How to File Bankruptcy in Illinois
Bankruptcy allows those who cannot pay their bills to have a clean slate and do it legally. Federal law provides individuals with the right to file for bankruptcy, and subsequently the federal court handles all bankruptcy issues. It is advised to file for bankruptcy as soon as possible to halt creditors who are seeking debts and to allow the law to help find a credit solution.
Bankruptcy in Illinois can take away any financial obligations of paying all or most of pending debts. This form of assistance is named as a discharge and allows individuals to start over without the worry of debt.
Bankruptcy can halt mortgage foreclosure and help those about to lose their mobile homes to keep them. This can help those who are behind in payments. But bankruptcy does not eliminate property lines without paying first.
Bankruptcy can help keep a motor vehicle from being repossessed or help individuals regain repossessed property from creditors. Bankruptcy can also stop the harassment of debt collectors, wage garnishments, and other collecting creditors.
It can prevent or restore utility service termination and allow individuals to have creditor claims challenged when fraud has been an issue. In this case some creditors try to obtain more money than what was originally owed. Bankruptcy can assist with this problem.
Illinois has different chapters of bankruptcy available. Each of these chapters assists in different situations.
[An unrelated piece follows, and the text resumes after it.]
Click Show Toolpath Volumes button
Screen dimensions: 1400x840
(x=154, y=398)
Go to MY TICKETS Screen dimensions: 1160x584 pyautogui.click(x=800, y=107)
Illinois law provides four kinds of bankruptcy.
Chapter Seven bankruptcy is called the liquidation of debts or straight bankruptcy as it admonished debtors to forego property under the exemptions limits. The property is then sold through trustees and the money is used to pay creditors.
Chapter Eleven bankruptcy is called reorganization and is for business purposes and those who have debts in extremely high amounts.
Chapter Twelve bankruptcy helps assist family owned farms.
Chapter Thirteen bankruptcy is called debt adjustment and helps individuals plan a payment system for repaying debts from a present income.
Most Illinois citizens will file for Chapter Seven bankruptcy or Chapter Thirteen bankruptcy as they are for small corporations, single individuals, and married couples. Chapter Seven bankruptcy can be re-filed six years after a previous filing date, whereas Chapter Thirteen bankruptcy can be re-filed whenever needed. However only certain individuals are eligible for bankruptcy.
Chapter Seven Bankruptcy
Chapter Seven bankruptcy will discharge all current debts through the court. Some dislike this kind of bankruptcy because it requires different types of property to be sold. Property can be exempt in some cases, but un-exempt property will be sold via an assigned trustee.
Those who have missed mortgage payments or vehicle payments are not advised to file for Chapter Seven bankruptcy because these kinds of property are usually sold.
Chapter Thirteen Bankruptcy
Under Chapter Thirteen bankruptcy individuals will be advised in how to have an exact plan for how to pay for debts within a maximum of five years. Chapter Thirteen bankruptcy does not sell property and instead assists in how to use current incomes to pay off debts.